Copy every line that contains the string "agent" from the entries below.

[Listed records — start]

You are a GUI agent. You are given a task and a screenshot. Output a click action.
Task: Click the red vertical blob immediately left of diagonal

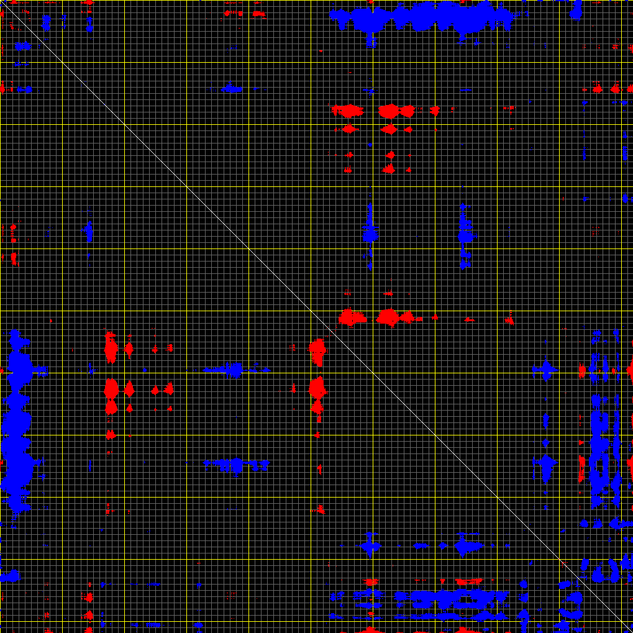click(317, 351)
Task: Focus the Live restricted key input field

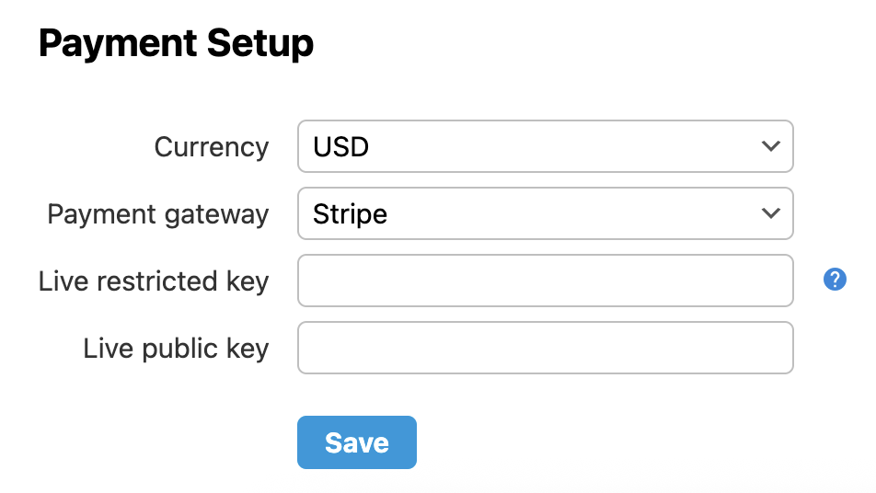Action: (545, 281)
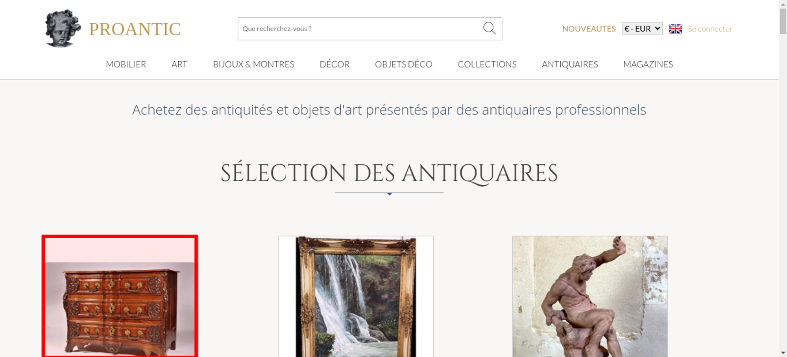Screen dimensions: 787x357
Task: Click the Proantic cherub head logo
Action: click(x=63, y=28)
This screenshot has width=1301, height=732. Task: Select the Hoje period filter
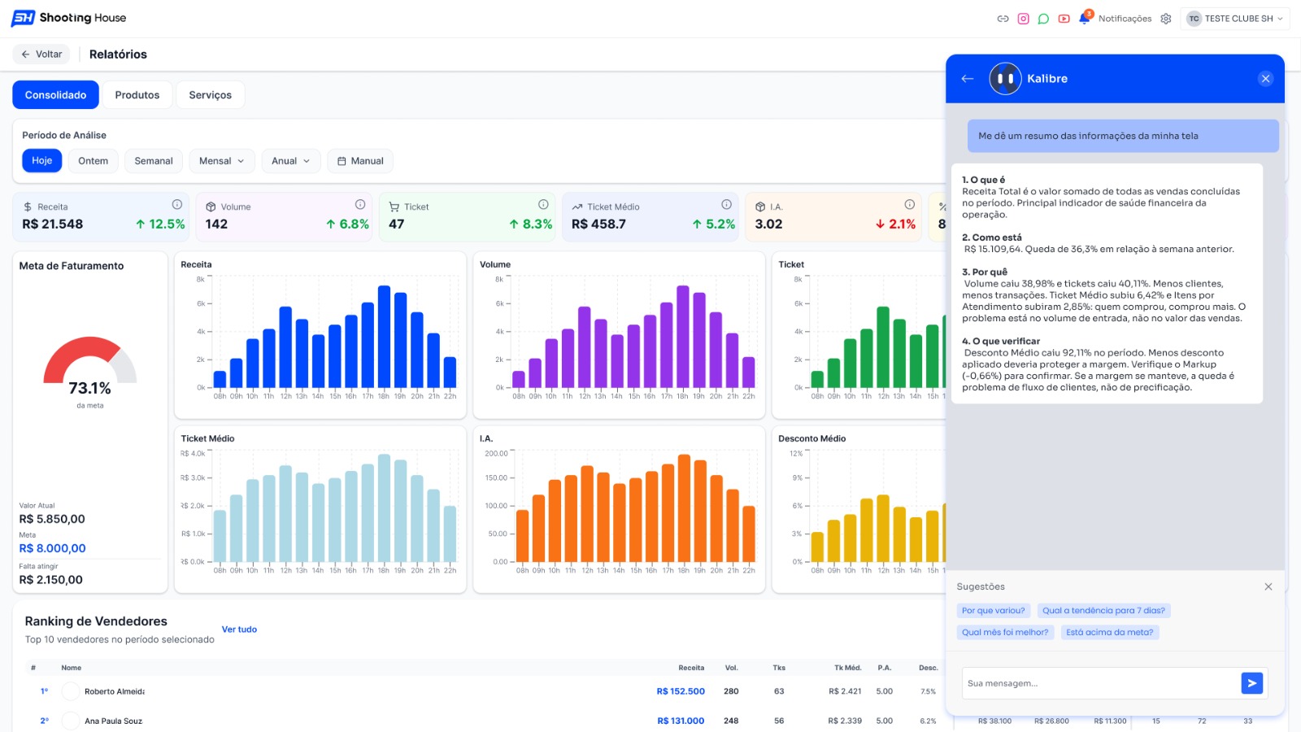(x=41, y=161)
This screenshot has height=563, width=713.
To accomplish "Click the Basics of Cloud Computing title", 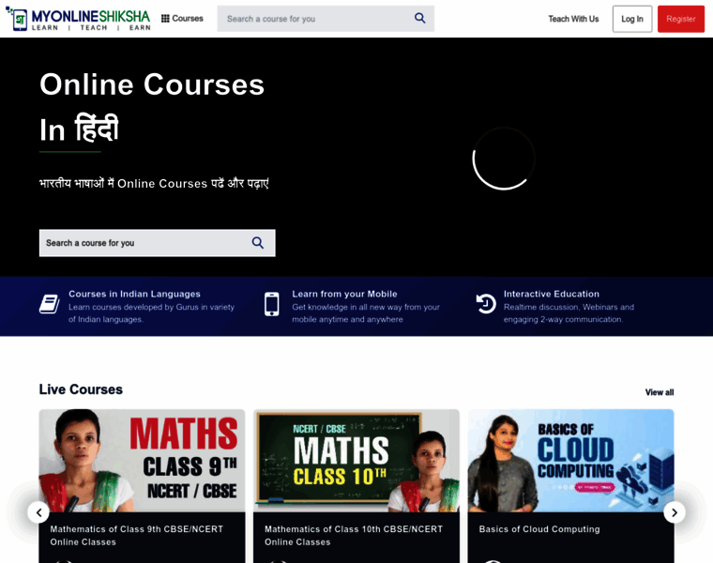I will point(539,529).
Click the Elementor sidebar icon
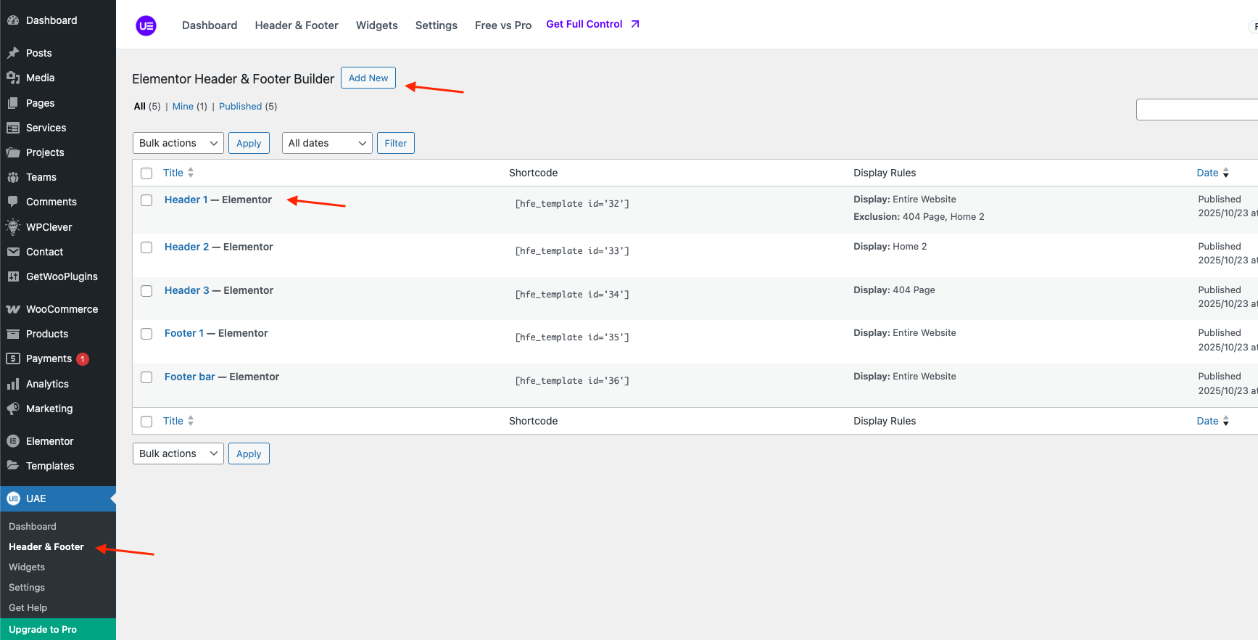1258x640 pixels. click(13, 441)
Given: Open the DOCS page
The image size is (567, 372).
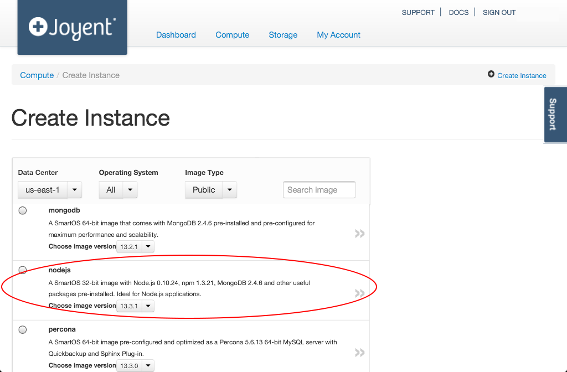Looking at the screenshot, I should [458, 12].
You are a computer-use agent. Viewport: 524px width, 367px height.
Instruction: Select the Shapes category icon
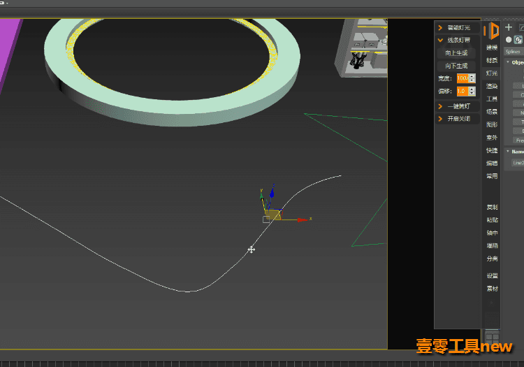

[Listed records — finish]

Response for this exercise:
You are a GUI agent. You are given a task and a screenshot. Output a click action.
You are a computer-use agent. Viewport: 524px width, 367px height.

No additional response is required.